# Model Error Analysis - Tutorial

Install the [Model Error Analysis plugin](https://www.dataiku.com/product/plugins/model-error-analysis/) and import the required libraries.

In [0]:
import dataiku

In [0]:
dataiku.use_plugin_libs('model-error-analysis')

In [0]:
from dku_error_analysis_mpp.dku_error_visualizer import DkuErrorVisualizer
from dku_error_analysis_mpp.dku_error_analyzer import DkuErrorAnalyzer
from dku_error_analysis_model_parser.model_handler_utils import get_model_handler

In [0]:
%matplotlib inline

## Load a trained primary model

Load any trained DSS classification or regression model. This is your _Primary Model_.

Replace the `lookup` and `version_id` placeholders with your own model identifiers.

In [0]:
lookup='5V4iiYuK'
version_id = None#'initial'

Build an accessor to your model through `get_model_handler`.

In [0]:
m = dataiku.Model(lookup)
model_handler = get_model_handler(m, version_id)

## Use a DkuErrorAnalyzer

Instantiate a `DkuErrorAnalyzer` object with your model accessor.

In [0]:
dku_error_analyzer = DkuErrorAnalyzer(model_handler)

Fit the underlying <font color=red>_Error Tree_ </font> to your DSS model performances on its test set.

In [0]:
dku_error_analyzer.fit()

### Error Tree

The underlying Error Tree can be retrieved by the attribute `_error_tree`.

You can see that its estimator consists in a `DecisionTree` from `sklearn` predicting _Correct_ or _Wrong Prediction_.

In [0]:
error_clf = dku_error_analyzer._error_tree._estimator
print(error_clf)
print(error_clf.classes_)

The features used in the Error Tree can be retrieved by the attribute `preprocessed_feature_names`. 

These features are the very same used by your primary model.

In [0]:
feature_names = dku_error_analyzer.preprocessed_feature_names
feature_names[:3]

### Error Tree Metrics

You can have a report on the Error Tree thanks to the `evaluate` function as a text or formatted output. 

This will output some metrics computed on a part of the test set of your DSS model:
1. the Error Tree accuracy score
2. the estimated accuracy of your primary model according to the Error Tree
3. the true accuracy of your primary model
4. the _Fidelity_ of the Error Tree (absolute deviation of 2. and 3.)

Ideally the two values 2. and 3. above should be equal, thus their deviation (_Fidelity_) is computed as an indicator of how well the Error Tree represents your model performances.

The _Confidence Decision_ states whether you can trust the Error Tree as a representation of your model performances.

In [0]:
print(dku_error_analyzer.evaluate(output_format='str'))

In [0]:
dku_error_analyzer.evaluate(output_format='dict')
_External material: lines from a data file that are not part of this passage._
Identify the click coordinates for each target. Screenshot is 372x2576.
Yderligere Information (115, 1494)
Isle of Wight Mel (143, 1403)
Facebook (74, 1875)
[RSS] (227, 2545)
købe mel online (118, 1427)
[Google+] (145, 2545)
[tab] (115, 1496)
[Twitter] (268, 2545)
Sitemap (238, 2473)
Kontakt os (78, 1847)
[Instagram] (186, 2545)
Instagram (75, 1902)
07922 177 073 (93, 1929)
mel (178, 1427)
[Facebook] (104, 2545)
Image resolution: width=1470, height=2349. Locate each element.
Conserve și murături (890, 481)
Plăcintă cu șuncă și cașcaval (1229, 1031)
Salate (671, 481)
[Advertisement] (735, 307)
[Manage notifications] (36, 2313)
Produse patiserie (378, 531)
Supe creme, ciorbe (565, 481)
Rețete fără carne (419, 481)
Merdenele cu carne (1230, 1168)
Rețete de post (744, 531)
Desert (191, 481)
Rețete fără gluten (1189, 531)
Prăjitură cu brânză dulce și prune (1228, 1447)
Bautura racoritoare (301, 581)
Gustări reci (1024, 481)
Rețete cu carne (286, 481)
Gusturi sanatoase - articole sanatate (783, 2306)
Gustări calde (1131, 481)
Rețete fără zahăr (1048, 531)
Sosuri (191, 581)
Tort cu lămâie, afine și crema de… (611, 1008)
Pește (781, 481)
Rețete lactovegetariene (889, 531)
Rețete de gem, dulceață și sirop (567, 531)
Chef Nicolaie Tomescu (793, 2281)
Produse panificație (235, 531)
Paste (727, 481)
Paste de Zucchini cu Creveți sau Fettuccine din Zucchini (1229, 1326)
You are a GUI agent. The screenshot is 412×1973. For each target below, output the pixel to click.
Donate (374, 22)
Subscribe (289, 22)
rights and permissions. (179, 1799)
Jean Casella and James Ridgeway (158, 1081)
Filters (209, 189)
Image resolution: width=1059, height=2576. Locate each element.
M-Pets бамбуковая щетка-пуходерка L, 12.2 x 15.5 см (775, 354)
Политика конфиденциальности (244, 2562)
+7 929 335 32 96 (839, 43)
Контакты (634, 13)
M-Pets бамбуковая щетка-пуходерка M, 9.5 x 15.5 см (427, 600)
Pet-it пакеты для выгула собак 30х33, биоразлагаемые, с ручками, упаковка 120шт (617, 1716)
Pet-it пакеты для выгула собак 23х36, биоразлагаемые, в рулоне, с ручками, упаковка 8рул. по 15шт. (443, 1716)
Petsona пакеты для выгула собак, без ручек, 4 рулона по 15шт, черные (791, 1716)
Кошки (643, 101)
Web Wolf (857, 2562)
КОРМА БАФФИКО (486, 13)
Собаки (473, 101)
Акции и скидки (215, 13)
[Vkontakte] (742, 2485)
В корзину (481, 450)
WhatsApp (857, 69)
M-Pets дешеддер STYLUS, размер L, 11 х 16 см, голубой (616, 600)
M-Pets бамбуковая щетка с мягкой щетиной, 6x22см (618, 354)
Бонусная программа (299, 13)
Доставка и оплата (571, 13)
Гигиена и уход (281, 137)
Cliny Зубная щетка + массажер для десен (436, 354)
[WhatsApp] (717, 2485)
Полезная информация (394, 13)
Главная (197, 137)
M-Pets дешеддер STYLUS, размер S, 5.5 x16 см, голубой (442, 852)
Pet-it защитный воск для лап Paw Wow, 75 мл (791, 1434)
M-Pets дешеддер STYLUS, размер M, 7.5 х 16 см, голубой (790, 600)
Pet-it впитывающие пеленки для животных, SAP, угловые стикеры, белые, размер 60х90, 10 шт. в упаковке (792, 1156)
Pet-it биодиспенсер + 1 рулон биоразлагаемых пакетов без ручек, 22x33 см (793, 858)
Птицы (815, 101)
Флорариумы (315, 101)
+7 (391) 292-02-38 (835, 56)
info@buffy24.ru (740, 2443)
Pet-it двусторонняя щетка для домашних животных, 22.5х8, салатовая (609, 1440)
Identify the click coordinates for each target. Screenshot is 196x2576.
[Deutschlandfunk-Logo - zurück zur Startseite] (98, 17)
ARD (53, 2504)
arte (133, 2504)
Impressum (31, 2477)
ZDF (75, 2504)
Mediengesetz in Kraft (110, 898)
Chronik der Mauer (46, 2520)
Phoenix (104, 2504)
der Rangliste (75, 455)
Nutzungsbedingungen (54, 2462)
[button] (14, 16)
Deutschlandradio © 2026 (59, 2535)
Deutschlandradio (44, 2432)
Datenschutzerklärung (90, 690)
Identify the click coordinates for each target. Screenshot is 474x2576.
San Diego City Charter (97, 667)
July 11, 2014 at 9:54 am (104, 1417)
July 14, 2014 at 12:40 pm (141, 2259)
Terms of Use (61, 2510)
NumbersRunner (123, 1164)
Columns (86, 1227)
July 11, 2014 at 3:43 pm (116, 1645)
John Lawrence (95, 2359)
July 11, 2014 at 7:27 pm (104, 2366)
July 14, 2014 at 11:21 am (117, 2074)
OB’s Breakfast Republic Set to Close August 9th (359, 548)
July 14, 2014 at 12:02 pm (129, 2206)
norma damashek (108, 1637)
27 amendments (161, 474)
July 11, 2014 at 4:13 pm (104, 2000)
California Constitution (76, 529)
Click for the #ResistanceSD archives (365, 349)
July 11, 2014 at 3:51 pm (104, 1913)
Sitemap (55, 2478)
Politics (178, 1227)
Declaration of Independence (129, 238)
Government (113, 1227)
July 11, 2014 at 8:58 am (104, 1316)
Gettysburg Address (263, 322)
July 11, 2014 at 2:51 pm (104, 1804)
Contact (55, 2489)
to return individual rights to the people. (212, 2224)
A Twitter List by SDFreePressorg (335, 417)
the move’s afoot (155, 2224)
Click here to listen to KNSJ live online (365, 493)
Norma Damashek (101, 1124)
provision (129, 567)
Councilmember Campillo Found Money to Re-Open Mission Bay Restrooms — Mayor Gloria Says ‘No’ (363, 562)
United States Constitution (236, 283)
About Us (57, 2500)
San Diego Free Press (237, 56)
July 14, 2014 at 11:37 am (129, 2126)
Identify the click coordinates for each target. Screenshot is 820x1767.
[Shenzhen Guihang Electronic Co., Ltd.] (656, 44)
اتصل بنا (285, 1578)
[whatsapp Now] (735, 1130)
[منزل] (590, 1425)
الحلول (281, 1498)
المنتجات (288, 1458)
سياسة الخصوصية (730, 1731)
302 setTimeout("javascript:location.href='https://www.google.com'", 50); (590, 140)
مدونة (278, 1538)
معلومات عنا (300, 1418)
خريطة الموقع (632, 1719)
## Use a DkuErrorVisualizer

Instantiate a `DkuErrorVisualizer` object on your `DkuErrorAnalyzer` object in order to have useful plot and analysis functions.

In [0]:
dku_error_visualizer = DkuErrorVisualizer(dku_error_analyzer)

### Plot the Decision Tree

Plot the Error Tree decision tree and have a look at the red nodes, representing your primary model failures.

In [0]:
dku_error_visualizer.plot_error_tree(size=(25, 25))

### Explore the Error Tree nodes

Use the `get_error_leaf_summary` function of the `DkuErrorAnalyzer` to explore the nodes and have information about the samples they contain. 

The provided information covers:
1. the number of correct predictions,
2. the number of wrong predictions,
3. the node _Local error_: the ratio of the number of wrongly predicted samples over the total number of samples in the node. This is the error rate in the node. It is interesting to focus on nodes where the local error rate is higher than the average error rate of the model on all samples. 
4. the node _Global error_: the ratio of the number of wrongly predicted samples over the total number of mispredicted samples in the test set. The nodes where the global erro is high is where the majority of wrong predictions are located.
5. the path to node: showing roughly the features behaviour for the samples in the node. Helps understanding what feature ranges are contributing the most to the error. 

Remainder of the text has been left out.